> **WORK ORDER**
A single figure is expected: how many lines of the data that follows contain the word "checkbox".

> **ENTRIES PROVIDED**
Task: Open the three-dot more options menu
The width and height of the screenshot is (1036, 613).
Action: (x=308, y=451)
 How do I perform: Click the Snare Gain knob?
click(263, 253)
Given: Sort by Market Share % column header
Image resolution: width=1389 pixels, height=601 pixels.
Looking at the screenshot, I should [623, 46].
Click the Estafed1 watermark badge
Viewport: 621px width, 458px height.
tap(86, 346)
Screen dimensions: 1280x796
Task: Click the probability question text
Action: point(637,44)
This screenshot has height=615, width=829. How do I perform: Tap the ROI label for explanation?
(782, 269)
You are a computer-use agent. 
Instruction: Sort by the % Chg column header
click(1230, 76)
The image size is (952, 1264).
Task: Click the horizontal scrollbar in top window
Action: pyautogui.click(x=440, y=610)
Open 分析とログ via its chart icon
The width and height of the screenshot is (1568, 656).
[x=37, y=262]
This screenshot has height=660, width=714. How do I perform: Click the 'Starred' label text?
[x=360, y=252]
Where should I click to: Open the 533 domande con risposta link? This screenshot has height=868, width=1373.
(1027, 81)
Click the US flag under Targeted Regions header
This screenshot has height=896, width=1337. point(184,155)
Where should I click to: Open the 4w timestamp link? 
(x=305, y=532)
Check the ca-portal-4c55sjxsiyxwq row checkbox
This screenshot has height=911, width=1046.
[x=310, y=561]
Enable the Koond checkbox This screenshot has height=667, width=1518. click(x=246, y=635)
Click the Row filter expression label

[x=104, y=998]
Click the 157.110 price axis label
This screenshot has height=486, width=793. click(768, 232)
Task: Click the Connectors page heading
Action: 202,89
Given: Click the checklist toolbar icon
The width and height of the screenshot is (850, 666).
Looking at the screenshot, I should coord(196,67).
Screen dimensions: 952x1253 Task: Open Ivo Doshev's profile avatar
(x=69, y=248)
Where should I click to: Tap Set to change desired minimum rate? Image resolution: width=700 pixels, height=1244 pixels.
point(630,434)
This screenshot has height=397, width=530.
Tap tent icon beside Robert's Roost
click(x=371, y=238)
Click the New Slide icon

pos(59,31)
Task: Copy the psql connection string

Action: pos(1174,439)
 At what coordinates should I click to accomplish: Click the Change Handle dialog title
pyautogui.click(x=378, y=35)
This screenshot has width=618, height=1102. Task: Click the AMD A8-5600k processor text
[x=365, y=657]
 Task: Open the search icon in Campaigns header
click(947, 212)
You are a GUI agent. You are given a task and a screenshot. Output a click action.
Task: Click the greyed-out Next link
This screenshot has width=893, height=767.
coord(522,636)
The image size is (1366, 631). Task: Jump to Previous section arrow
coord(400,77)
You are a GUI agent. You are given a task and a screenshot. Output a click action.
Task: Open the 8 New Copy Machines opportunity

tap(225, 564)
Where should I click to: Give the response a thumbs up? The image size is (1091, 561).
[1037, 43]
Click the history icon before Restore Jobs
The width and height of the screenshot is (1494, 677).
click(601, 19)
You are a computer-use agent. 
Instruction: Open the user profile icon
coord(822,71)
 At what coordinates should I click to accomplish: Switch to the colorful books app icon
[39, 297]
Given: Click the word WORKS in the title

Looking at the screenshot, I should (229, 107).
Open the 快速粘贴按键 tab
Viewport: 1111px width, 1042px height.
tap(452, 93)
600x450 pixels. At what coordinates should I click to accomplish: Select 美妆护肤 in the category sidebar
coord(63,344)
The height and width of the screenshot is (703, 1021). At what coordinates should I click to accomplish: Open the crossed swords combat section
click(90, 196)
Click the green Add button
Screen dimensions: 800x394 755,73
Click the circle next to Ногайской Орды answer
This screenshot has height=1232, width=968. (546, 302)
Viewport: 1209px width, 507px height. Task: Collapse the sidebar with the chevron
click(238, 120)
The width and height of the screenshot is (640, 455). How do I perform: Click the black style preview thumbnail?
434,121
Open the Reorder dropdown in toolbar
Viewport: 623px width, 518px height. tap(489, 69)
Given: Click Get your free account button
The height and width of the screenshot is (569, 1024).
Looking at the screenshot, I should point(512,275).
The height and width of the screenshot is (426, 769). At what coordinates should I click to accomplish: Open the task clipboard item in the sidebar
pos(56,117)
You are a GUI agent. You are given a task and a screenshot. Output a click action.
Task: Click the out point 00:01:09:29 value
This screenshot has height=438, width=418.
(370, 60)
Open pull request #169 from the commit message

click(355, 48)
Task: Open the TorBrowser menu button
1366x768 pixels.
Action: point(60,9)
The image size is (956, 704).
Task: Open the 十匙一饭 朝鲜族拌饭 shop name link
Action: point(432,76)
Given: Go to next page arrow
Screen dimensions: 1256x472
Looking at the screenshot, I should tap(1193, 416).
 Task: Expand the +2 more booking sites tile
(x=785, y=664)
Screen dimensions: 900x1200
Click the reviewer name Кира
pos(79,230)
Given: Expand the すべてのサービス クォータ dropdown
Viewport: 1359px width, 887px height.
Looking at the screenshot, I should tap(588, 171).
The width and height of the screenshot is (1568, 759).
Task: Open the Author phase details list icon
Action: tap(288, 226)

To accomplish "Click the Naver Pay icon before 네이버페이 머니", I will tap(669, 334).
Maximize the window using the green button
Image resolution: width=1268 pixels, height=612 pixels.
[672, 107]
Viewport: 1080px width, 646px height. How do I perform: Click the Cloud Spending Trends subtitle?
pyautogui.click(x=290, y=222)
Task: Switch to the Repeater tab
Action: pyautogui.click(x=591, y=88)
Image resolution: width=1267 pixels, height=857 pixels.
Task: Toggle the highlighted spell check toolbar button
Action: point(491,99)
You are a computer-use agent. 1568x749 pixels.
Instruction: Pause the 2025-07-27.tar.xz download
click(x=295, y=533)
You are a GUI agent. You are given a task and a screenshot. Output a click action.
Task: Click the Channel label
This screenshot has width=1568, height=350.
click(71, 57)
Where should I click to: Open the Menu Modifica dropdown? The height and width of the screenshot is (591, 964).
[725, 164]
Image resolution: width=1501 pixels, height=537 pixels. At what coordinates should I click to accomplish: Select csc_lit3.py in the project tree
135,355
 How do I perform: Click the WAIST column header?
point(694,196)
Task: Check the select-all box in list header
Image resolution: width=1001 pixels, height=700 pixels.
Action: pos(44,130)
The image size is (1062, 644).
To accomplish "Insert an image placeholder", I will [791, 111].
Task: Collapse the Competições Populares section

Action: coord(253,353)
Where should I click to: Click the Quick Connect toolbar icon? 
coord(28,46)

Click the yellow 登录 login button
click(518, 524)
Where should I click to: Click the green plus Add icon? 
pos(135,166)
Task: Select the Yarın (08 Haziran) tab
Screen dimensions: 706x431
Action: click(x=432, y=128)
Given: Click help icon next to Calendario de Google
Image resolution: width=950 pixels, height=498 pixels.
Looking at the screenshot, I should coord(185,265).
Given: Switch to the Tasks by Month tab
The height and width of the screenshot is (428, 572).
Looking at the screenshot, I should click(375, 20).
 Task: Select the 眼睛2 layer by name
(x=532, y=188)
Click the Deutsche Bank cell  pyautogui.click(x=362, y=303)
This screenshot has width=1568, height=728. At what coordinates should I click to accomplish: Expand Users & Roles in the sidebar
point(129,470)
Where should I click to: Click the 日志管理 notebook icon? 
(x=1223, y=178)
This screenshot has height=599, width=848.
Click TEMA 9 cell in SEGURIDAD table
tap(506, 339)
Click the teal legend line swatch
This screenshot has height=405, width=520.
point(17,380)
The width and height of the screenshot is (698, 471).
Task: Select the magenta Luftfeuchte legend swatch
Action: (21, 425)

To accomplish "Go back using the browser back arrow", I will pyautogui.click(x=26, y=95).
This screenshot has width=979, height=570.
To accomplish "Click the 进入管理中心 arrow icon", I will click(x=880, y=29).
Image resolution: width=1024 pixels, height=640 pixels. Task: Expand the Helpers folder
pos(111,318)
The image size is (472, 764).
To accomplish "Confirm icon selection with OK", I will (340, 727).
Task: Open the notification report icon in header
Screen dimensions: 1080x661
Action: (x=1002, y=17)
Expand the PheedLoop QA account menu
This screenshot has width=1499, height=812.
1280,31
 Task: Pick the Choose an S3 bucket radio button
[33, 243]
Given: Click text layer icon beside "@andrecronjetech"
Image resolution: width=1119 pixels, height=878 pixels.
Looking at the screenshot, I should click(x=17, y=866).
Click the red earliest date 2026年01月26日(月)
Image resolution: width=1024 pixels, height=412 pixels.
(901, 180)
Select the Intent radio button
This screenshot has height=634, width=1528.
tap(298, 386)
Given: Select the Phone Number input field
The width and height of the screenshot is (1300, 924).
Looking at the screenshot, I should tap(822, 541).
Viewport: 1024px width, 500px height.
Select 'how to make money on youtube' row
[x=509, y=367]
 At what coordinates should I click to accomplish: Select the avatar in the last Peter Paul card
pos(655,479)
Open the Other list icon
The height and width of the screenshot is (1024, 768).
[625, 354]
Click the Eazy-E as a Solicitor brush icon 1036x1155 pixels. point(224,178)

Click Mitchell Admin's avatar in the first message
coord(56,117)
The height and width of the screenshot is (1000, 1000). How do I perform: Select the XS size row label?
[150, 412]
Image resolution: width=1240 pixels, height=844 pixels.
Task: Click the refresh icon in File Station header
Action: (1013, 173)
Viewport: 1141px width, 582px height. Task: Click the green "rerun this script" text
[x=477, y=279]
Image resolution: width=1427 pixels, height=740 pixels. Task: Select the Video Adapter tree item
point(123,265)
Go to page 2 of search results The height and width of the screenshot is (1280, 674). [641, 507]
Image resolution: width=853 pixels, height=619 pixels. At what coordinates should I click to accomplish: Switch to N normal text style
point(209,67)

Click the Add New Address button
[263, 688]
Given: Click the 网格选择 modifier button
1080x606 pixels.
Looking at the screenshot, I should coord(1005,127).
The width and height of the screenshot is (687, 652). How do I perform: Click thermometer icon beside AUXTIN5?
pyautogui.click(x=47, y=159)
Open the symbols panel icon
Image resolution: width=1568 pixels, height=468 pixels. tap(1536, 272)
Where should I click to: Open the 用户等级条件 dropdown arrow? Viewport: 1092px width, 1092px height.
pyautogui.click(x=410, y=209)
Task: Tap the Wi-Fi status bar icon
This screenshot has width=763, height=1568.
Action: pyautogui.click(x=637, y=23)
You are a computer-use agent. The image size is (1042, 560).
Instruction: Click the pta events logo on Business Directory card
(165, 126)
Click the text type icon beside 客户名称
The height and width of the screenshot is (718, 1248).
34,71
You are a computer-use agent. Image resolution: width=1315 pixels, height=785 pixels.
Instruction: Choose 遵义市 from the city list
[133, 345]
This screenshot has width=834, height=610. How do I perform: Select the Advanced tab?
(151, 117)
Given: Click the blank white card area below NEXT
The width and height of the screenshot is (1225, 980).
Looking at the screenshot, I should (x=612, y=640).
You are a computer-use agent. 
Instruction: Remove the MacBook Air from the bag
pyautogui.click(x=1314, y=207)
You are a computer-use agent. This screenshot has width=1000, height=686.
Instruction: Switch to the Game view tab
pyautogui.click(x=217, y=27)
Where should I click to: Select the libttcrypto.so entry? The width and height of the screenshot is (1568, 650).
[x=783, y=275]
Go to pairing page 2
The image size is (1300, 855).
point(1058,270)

> **RESPONSE**
2